Operating Expenses. Operating expenses were $52.1 million for fiscal 1997,
representing an increase of $15.0 million, or 40.4%, as compared to $37.1
million for fiscal 1996. As a percent of net sales, operating expenses increased
from 20.4% for fiscal 1996 to 22.7% for fiscal 1997. The increase in operating
expenses and operating expenses as a percent of net sales was primarily
attributable to increased selling and marketing expenses and higher general and
administrative expenses due to increased levels of promotional and sales
activities, including variable commission expense relating to Changes
International, and the hiring of additional administrative staff.
Income from Operations. Income from operations was $52.1 million for
fiscal 1997, representing an increase of $9.4 million or 22.1% as compared to
$42.7 million for fiscal 1996. Income from operations margin decreased to 22.7%
of net sales for fiscal 1997, as compared to 23.5% of net sales for fiscal 1996.
The increase in income from operations for 1997 was primarily due to the
Company's higher sales volume together with higher gross margins, offset in part
by higher operating expenses. The decrease in operating margin as a percent of
net sales in 1997 was due to higher operating expenses as a percent of net
sales, partially offset by increased sales volumes together with higher gross
margins.
Other Income (Expense). Other expense was $12.1 million for fiscal 1997,
as compared to $25.1 million for fiscal 1996. The net decrease of $13.0 million
is primarily attributable to $15.7 million of nonrecurring non-competition
agreement expense and transaction expenses which were incurred in 1996 in
connection with the Transactions offset by an increase in net interest expense
of $2.7 million resulting from increased borrowings during 1997 as compared to
1996.
Income Taxes. The Company consisted of "S" Corporations through the
consummation of the Acquisition on May 7, 1996. Accordingly, federal and state
taxes were generally paid at the shareholder level only.
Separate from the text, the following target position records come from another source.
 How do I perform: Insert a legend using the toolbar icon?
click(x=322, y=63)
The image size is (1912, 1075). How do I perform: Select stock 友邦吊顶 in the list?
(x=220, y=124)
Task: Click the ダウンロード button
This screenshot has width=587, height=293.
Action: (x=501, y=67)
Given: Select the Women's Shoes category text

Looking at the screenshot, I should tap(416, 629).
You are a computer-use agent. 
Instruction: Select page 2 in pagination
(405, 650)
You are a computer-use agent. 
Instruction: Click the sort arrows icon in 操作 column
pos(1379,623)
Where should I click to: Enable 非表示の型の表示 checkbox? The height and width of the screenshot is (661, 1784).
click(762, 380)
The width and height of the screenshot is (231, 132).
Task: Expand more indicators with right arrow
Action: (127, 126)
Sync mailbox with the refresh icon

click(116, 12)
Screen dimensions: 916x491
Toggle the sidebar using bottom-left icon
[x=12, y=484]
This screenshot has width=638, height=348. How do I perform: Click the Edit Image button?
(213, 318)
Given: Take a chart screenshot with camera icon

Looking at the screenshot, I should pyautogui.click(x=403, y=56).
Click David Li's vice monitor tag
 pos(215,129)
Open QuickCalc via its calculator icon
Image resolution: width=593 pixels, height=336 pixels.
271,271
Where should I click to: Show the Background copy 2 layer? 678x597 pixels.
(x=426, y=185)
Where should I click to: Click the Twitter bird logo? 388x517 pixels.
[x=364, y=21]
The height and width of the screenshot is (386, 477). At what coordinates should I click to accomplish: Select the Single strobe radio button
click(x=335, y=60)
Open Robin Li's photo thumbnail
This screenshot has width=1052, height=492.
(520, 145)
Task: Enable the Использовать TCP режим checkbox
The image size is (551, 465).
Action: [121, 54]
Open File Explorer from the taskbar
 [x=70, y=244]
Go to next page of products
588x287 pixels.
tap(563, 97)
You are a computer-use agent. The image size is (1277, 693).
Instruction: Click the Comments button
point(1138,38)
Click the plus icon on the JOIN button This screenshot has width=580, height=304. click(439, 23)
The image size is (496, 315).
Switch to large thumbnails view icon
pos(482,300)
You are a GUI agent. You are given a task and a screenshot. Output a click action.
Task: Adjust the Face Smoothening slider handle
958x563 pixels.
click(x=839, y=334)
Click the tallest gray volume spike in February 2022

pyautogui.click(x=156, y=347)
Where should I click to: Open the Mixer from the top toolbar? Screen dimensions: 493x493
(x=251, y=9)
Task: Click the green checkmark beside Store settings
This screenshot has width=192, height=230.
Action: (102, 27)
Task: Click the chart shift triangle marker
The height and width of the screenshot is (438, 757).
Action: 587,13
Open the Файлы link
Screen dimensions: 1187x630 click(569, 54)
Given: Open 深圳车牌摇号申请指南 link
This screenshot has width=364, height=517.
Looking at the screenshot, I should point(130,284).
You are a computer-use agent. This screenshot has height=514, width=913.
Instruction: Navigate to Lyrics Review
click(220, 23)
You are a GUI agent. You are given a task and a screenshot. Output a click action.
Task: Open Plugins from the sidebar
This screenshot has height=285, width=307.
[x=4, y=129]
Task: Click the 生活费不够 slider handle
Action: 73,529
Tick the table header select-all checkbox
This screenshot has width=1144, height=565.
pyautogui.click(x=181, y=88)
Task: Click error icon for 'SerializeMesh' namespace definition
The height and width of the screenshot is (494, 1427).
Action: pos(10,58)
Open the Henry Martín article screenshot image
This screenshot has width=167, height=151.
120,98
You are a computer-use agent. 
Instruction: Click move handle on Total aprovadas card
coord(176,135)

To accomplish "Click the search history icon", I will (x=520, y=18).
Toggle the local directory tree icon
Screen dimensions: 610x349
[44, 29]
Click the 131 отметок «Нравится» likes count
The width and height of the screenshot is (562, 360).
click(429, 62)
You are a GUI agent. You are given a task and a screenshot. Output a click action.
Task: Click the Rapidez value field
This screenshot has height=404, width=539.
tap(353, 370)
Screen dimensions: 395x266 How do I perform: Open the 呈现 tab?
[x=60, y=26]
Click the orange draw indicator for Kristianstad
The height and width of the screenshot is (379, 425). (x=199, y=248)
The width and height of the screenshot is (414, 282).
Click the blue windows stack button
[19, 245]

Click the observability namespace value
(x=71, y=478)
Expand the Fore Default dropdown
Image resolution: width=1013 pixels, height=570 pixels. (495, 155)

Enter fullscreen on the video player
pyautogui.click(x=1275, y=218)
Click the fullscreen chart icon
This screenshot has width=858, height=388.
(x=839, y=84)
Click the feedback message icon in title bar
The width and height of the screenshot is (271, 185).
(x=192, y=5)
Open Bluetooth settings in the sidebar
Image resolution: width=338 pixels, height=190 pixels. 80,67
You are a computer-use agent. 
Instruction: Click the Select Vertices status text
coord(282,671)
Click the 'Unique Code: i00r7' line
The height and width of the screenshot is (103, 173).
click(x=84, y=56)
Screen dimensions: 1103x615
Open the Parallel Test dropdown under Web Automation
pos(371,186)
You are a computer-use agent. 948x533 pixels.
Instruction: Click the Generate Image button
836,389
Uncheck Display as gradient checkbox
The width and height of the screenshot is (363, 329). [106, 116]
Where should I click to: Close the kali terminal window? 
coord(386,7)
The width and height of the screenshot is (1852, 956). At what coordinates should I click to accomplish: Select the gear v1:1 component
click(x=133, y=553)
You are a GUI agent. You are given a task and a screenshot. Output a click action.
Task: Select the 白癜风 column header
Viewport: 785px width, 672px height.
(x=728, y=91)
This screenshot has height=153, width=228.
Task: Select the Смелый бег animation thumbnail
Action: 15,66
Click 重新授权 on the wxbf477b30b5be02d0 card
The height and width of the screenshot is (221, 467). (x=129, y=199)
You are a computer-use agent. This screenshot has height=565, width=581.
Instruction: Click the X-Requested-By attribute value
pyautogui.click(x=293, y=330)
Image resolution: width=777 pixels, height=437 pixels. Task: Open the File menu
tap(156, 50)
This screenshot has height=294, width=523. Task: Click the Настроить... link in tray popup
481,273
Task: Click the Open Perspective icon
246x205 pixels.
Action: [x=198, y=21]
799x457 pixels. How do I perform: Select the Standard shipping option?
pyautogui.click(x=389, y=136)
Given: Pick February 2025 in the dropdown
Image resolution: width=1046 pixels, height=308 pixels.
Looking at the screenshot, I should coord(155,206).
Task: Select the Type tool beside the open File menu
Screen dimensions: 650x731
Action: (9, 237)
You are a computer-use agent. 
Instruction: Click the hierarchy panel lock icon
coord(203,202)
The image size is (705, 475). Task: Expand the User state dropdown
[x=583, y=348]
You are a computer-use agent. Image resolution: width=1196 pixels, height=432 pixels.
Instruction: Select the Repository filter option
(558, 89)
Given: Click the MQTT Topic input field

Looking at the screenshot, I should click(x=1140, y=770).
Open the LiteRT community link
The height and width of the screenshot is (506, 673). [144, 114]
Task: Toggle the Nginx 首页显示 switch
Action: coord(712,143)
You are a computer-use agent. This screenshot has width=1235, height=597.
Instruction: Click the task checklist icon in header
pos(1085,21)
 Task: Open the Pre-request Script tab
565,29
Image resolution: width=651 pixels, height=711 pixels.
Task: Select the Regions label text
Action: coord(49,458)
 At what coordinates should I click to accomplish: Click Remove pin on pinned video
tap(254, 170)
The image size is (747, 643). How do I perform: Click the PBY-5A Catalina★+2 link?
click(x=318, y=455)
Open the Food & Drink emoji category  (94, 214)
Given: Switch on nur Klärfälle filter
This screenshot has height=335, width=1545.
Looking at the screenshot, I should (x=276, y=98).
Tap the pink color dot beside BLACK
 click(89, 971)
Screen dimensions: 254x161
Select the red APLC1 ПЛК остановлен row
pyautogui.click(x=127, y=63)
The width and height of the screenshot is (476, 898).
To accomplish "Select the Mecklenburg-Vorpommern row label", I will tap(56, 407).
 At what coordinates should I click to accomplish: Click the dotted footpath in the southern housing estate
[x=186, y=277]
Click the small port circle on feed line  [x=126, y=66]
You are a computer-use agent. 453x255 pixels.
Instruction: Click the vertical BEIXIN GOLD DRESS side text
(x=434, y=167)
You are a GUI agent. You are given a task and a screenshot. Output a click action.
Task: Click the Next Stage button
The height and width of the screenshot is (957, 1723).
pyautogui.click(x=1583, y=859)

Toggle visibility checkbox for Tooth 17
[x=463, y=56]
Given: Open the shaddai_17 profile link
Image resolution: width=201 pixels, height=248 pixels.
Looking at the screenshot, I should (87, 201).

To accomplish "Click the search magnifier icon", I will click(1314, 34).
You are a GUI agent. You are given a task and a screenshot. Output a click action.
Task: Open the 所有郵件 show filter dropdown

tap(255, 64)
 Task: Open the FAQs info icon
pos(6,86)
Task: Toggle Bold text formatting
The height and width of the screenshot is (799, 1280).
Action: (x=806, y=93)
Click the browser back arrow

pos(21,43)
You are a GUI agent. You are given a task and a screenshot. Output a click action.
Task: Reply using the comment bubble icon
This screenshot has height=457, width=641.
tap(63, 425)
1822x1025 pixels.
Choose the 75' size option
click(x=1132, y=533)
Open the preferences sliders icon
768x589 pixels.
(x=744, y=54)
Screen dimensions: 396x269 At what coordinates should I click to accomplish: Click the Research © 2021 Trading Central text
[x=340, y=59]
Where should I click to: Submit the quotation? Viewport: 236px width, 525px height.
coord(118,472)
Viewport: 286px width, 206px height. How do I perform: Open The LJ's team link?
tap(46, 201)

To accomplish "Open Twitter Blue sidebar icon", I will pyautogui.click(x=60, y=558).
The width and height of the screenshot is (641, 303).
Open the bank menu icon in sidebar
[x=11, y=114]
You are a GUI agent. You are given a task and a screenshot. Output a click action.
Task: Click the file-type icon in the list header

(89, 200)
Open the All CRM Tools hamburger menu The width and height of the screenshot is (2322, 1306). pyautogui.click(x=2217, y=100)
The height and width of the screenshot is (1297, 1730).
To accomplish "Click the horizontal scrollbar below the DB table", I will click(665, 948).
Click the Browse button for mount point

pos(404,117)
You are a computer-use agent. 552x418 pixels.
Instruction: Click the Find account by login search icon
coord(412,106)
The provision for
income taxes through May 7, 1996 represented state taxes for New York, which
imposes a corporate tax for all income in excess of $0.2 million. Upon
consummation of the Transactions, the Company eliminated its "S" Corporation
status and, accordingly, became subject to Federal and state income taxes.
PR*Nutrition was an "S" Corporation prior to its acquisition on August 21, 1998
Accordingly, federal taxes were generally paid at the shareholder level only.
The PR*Nutrition provision for taxes for the years ended December 31, 1996, and
1997 and through August 21, 1998 included state taxes only. The consolidated
Statements of Income include pro forma information which reflects adjustments
to historical net income as if the company and PR*Nutrition had not elected "S"
Corporation status for income tax purpose.
Liquidity and Capital Resources
For fiscal 1998, cash provided by operating activities was $13.9 million,
as compared to $14.9 million for fiscal 1997 and $28.2 million for fiscal 1996.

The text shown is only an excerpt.